Text segment>
World War Two caused many distilleries to go out of business. As part of the war effort, they were required to make making high proof alcohol for munitions and other war needs such as synthetic rubber. The problem was that the amount of profit on these spirits was limited by the government, so many distilleries had too much debt to survive on the small amount of profit allowed. The economics forced them out of business and Schenley was happy to acquire more distilleries. It gave Schenley additional aging alcohol to support their brands while they too were prohibited from making beverage alcohol. The Buffalo Springs Distillery was acquired by Schenley in 1941.
Buffalo Springs Distillery in Stamping Ground, Ky. was re-opened at the end of Prohibition. It was built as a modern distillery with several warehouses. The main distillery was designed with large sections of walls made of glass blocks to allow natural light into the distillery. Their main brands were “Buffalo Springs” and “Boots and Saddles” Bourbons. Schenley chose not to support these brands and they were off the market by the end of the 1950s.
After the war, Schenley invested a lot of money in the distilleries they owned. The executives were looking forward to the growing market for Bourbon after the war was over and the economy was growing. They took photographs at their distilleries and then had aerial photographs made so decision makers could understand the whole site better as they decided how to invest in construction. It was determined that the Stamping Ground, Buffalo Springs Distillery needed very little investment at that time. It was on the edge of town, but there was little property for expansion. When the Korean War broke out, Schenley filled the warehouses at all of their distilleries including Buffalo Springs. They were afraid of another war-time Prohibition.

Direction A>
According to the distillery text, in what year did Schenley acquire the Buffalo Springs Distillery?
Direction B>
Condense the paragraph of the distillery text that opens with "Buffalo Springs Distillery in Stamping Ground" into a short bulleted list that keeps its main facts.
Direction C>
Reproduce a passage of the distillery text word for word: begin at the words "World War Two" and stop after "Schenley in 1941.".

Dataset excerpt>

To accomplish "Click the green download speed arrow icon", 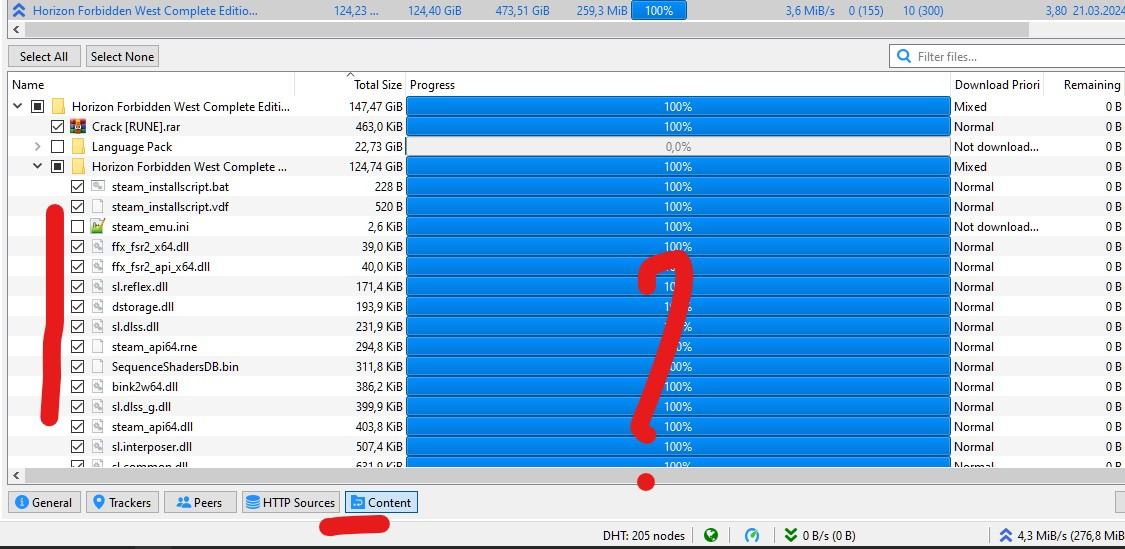I will click(x=791, y=535).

Exercise answer A>
1941

Exercise answer B>
- Re-opened in Stamping Ground, Ky. at the end of Prohibition
- Built as a modern distillery with several warehouses
- Main distillery had large glass-block wall sections to let in natural light
- Main brands: "Buffalo Springs" and "Boots and Saddles" Bourbons
- Schenley did not support these brands, and they were off the market by the end of the 1950s

Exercise answer C>
World War Two caused many distilleries to go out of business. As part of the war effort, they were required to make making high proof alcohol for munitions and other war needs such as synthetic rubber. The problem was that the amount of profit on these spirits was limited by the government, so many distilleries had too much debt to survive on the small amount of profit allowed. The economics forced them out of business and Schenley was happy to acquire more distilleries. It gave Schenley additional aging alcohol to support their brands while they too were prohibited from making beverage alcohol. The Buffalo Springs Distillery was acquired by Schenley in 1941.